* [Exercise description]: Your output should be the lines of the entries below, exactly, from the first one through the line that holds "Task: Toggle the Center alignment button".

Dataset entries:
+ + +

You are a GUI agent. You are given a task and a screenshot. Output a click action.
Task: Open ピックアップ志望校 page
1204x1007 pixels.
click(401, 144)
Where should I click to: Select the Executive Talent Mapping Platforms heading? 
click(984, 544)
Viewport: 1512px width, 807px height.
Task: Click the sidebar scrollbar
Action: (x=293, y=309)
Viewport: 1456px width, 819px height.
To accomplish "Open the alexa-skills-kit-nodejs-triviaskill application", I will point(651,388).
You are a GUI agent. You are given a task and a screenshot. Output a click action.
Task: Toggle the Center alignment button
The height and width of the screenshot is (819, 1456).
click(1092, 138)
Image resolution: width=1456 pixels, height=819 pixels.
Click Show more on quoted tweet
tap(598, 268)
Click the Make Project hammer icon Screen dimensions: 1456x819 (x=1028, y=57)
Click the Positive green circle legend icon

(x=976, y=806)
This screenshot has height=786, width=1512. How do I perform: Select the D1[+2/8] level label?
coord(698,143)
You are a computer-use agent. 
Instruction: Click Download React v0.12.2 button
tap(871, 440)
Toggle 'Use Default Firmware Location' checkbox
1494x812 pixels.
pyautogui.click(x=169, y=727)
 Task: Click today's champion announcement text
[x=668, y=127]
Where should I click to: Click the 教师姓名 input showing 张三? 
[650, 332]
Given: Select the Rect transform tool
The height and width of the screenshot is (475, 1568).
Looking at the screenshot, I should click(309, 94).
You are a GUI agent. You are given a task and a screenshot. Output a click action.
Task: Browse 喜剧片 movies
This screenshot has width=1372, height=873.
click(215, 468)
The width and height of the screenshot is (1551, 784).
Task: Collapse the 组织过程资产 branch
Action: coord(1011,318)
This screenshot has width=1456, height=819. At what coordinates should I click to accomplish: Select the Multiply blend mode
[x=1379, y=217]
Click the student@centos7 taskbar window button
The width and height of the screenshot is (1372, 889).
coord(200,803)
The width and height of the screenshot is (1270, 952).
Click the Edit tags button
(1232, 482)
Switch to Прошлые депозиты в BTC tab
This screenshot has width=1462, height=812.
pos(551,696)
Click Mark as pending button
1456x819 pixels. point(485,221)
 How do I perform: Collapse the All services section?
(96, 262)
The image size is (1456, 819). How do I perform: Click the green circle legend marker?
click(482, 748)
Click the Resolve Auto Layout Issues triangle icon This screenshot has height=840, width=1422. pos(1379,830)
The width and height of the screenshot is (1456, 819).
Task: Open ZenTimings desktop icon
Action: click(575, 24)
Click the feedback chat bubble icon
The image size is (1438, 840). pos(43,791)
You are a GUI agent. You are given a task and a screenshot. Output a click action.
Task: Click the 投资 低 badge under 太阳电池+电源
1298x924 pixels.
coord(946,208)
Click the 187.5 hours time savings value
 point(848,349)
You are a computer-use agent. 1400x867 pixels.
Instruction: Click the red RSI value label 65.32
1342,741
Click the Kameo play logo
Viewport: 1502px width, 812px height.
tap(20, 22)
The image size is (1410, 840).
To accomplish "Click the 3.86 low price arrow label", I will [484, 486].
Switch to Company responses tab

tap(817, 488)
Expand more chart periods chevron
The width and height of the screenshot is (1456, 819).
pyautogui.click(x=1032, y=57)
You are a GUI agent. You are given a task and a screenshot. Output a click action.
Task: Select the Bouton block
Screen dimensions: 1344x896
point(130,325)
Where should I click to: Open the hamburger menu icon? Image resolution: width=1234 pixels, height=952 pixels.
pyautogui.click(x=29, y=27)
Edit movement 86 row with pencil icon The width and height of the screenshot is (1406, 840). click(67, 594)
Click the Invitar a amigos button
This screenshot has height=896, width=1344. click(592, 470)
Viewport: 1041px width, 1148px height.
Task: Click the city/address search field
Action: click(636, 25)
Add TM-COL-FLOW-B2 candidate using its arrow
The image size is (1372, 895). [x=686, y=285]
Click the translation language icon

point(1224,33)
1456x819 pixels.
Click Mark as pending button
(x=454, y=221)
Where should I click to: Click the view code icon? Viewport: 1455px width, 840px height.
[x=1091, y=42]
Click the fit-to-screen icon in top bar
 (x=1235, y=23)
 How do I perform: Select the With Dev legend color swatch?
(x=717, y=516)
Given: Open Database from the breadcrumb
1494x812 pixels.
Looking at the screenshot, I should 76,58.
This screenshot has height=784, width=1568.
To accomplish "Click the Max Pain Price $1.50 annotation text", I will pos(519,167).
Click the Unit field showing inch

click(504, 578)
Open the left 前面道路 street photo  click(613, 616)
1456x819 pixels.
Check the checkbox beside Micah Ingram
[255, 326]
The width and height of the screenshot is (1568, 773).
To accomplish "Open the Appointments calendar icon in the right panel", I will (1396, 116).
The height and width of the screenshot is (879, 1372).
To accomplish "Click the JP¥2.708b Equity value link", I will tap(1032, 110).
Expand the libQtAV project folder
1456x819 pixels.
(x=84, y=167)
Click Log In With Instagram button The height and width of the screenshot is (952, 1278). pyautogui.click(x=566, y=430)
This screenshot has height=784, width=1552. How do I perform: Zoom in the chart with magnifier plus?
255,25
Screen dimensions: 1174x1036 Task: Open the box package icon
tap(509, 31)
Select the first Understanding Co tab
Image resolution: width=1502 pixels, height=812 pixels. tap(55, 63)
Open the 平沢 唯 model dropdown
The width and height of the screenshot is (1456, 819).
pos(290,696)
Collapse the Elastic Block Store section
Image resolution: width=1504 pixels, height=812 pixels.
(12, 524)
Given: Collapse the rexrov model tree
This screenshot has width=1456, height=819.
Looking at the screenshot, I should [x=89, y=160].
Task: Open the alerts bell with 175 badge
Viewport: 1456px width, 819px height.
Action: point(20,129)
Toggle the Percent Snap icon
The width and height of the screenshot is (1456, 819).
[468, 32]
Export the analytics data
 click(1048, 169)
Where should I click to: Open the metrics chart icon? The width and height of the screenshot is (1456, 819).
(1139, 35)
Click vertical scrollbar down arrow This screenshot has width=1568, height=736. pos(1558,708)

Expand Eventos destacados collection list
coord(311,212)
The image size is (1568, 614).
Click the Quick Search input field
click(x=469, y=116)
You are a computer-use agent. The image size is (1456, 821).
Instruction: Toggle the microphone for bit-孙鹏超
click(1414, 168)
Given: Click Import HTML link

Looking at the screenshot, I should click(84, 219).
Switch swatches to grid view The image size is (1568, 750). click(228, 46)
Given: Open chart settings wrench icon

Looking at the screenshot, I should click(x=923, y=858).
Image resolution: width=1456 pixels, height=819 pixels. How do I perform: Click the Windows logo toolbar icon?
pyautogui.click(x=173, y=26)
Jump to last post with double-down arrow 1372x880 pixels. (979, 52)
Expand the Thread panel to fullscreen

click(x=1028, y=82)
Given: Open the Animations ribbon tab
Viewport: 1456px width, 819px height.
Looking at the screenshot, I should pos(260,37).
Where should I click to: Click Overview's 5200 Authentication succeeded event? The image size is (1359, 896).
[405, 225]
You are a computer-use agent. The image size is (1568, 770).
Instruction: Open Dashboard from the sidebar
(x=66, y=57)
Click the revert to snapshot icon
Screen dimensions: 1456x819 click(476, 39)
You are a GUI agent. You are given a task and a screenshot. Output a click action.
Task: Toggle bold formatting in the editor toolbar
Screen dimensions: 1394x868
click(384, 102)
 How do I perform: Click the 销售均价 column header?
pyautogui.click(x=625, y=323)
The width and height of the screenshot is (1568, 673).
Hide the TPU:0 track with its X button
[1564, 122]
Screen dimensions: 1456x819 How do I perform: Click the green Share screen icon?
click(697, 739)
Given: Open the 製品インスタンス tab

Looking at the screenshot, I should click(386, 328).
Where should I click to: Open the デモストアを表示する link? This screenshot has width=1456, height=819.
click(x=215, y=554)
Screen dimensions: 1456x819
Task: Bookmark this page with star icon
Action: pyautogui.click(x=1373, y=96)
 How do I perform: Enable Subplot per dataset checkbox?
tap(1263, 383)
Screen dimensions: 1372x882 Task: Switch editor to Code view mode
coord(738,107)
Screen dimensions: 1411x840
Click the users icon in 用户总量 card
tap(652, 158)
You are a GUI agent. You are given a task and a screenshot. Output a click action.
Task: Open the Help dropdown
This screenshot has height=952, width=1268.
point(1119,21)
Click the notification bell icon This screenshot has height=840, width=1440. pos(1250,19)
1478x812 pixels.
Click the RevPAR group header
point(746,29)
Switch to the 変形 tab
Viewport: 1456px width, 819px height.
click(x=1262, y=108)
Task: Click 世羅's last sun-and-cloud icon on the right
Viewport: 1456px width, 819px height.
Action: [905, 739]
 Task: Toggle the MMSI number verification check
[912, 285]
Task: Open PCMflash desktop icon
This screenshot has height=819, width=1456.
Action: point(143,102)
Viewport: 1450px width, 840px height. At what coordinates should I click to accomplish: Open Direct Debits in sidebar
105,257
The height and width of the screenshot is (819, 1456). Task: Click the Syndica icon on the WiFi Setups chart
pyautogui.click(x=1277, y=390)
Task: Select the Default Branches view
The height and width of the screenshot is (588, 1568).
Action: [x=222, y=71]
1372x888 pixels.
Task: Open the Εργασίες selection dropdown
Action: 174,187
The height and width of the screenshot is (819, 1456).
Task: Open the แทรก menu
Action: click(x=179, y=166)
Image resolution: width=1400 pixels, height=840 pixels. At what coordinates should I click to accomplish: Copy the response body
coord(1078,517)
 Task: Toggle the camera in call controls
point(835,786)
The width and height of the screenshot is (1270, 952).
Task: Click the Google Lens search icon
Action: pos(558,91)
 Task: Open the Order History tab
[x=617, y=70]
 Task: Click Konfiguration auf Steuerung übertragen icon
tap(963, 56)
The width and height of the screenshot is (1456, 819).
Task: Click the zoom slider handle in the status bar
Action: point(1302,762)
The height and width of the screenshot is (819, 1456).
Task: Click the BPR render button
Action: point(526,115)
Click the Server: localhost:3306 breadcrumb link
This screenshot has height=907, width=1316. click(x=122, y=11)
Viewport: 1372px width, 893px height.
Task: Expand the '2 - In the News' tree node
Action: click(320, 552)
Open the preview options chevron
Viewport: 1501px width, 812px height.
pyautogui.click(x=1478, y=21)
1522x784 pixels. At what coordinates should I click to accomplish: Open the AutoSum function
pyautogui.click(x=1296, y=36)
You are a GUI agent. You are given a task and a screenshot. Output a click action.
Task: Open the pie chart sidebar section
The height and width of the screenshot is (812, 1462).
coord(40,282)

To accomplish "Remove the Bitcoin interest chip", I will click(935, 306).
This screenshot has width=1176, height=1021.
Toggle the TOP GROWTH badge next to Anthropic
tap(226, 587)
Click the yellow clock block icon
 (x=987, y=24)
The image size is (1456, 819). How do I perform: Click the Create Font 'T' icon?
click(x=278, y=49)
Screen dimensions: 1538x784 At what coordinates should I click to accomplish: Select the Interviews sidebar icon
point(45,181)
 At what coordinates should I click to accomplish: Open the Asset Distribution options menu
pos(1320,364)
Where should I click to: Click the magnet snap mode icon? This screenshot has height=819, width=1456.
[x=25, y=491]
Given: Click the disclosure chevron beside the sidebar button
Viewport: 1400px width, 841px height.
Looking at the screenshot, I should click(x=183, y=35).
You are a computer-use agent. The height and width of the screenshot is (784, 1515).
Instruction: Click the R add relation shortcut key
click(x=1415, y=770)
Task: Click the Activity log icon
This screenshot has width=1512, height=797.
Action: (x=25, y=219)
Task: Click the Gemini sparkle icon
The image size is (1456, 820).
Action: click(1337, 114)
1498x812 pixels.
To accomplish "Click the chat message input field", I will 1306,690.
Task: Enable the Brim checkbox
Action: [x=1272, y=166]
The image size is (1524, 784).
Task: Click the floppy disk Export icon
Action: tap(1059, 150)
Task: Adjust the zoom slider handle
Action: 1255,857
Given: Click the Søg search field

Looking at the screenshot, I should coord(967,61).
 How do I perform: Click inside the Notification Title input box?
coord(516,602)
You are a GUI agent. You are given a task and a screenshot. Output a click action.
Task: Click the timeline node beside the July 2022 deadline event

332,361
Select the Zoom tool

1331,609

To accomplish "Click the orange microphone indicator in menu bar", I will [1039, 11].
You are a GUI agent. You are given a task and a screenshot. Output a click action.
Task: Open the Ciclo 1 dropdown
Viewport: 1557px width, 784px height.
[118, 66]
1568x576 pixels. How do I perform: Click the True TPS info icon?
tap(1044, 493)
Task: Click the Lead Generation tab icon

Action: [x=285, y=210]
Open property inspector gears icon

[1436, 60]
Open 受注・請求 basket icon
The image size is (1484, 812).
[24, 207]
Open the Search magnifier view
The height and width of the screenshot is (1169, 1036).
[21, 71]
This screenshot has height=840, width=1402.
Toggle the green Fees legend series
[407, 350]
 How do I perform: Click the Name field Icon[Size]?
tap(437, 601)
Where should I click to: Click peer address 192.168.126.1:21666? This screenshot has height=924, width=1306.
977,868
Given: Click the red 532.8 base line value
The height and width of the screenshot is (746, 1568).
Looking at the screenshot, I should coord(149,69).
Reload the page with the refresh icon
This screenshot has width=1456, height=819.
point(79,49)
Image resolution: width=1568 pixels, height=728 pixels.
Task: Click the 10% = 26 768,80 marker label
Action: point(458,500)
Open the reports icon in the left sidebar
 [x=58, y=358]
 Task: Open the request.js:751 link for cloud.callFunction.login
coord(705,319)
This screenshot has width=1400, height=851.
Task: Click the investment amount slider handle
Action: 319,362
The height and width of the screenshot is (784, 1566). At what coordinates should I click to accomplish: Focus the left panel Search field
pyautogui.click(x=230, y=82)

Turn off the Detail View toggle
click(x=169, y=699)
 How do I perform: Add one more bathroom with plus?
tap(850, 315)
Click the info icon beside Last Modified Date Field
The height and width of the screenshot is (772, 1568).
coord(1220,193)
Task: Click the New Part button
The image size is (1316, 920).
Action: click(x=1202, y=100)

+ + +

* [Answer below]:
You are a GUI agent. You are given a task and a screenshot. Output a click action.
Task: Open ピックアップ志望校 page
1204x1007 pixels.
click(401, 144)
Where should I click to: Select the Executive Talent Mapping Platforms heading? 
click(984, 544)
Viewport: 1512px width, 807px height.
Task: Click the sidebar scrollbar
Action: (x=293, y=309)
Viewport: 1456px width, 819px height.
To accomplish "Open the alexa-skills-kit-nodejs-triviaskill application", I will point(651,388).
You are a GUI agent. You are given a task and a screenshot. Output a click action.
Task: Toggle the Center alignment button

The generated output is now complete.